The Doherty modelling warns of an increase in cases in the first six months after some relaxation of lockdowns, with an expected 385,000 casi e 1,457 deceduti, which is much higher than current rates in NSW. Vaccination is expected to make the disease less severe in most people.
“Every state will have to come out of [lockdowns and border closures] eventually. When they do, they will all be confronted, perhaps not as starkly as NSW, being the largest … so it is only standing to reason we are the first state confronting the reality of the Delta strain,” Berejiklian said.
“The rate of hospitalisation is 5.5% at the moment,” Berejiklian said. “Obviously the case numbers determine the capacity constraints. We have 2,000 ventilators. We’ve quadrupled our intensive care capacity, our surge capacity, if required. We’re hoping it won’t be required.”
She warned that other states would also have to go through a similar wave of cases when they open their borders and open to international travel.
tuttavia, Chant offered a grimmer picture of the future: mask-wearing for years and vaccine passports to enter high-risk venues such as stadiums and theatres.
“The other issue I’d like to say – and this is a really key point – we are only as safe if we protect our vulnerable in our community: our aged care residents, our disability home residents but also the people that live in large households, those that don’t have the option of working from home, that have underlying health conditions, that have complex interactions, maybe live across multiple households," lei disse.
“We have to protect our mental health, our drug and alcohol patients, our people in correctional settings, juvenile justice. So my 80% means I want a strong equity focus across that vaccination coverage and we need to have it very high across the population uniformly.”
The government was also promising a roadmap later this week on the plan for schools for term 4.

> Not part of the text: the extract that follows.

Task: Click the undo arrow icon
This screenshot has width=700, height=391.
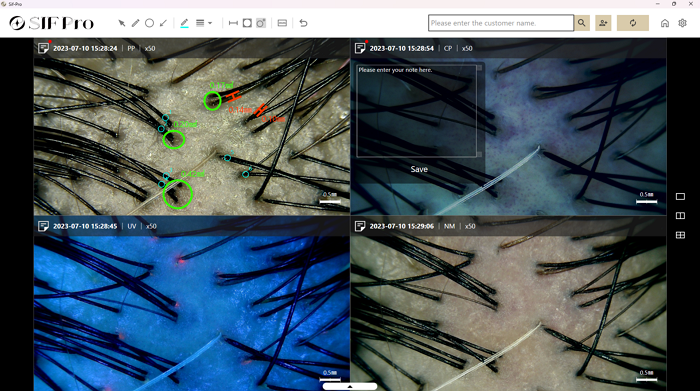Action: click(303, 23)
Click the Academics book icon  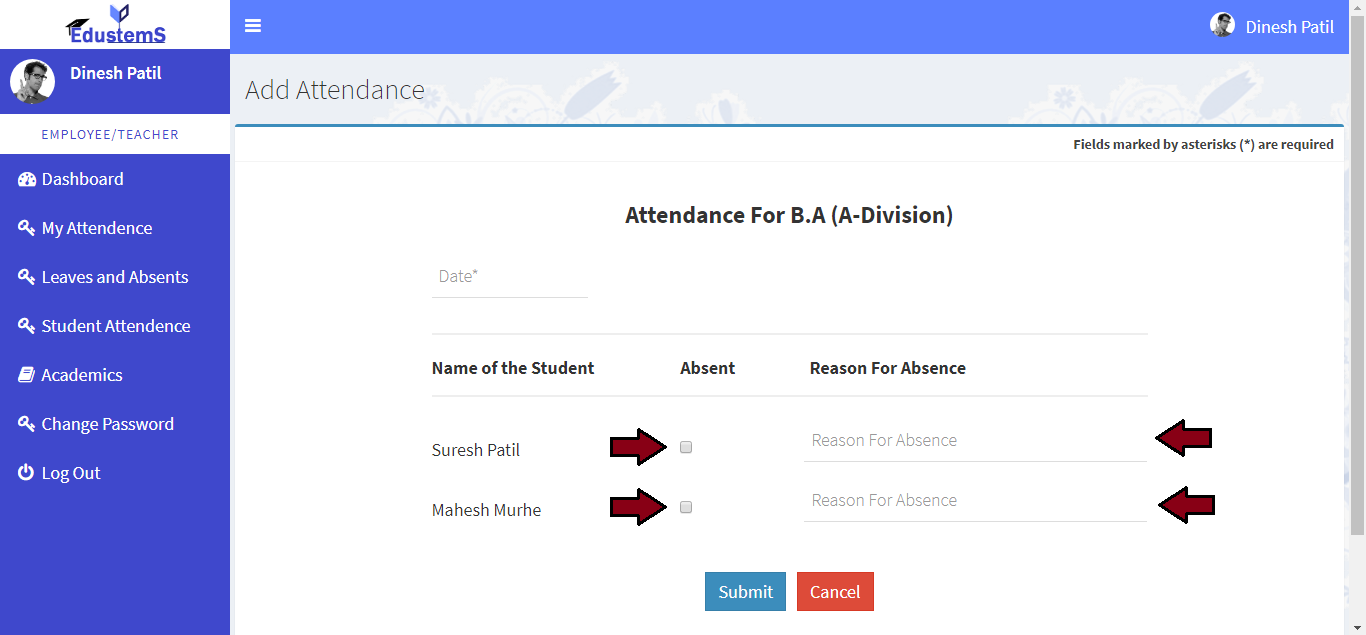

The government was offering incentives for people to take up the 200,000 vaccination booking slots that still remained this week for 16- to 39-year-olds from hotspot LGAs.
People in these LGAs are being encouraged to wear their team colours to the vaccination hubs this Sunday and take pictures for a selfie wall, to see which NRL club fans received the most vaccinations.
The competition, named the NSW Vaccination Championship Cup, will be similar to previous “super Sunday” vaccination drives for food industry, construction workers and students, however those who take part in the sport-geared event will go into the draw for prizes.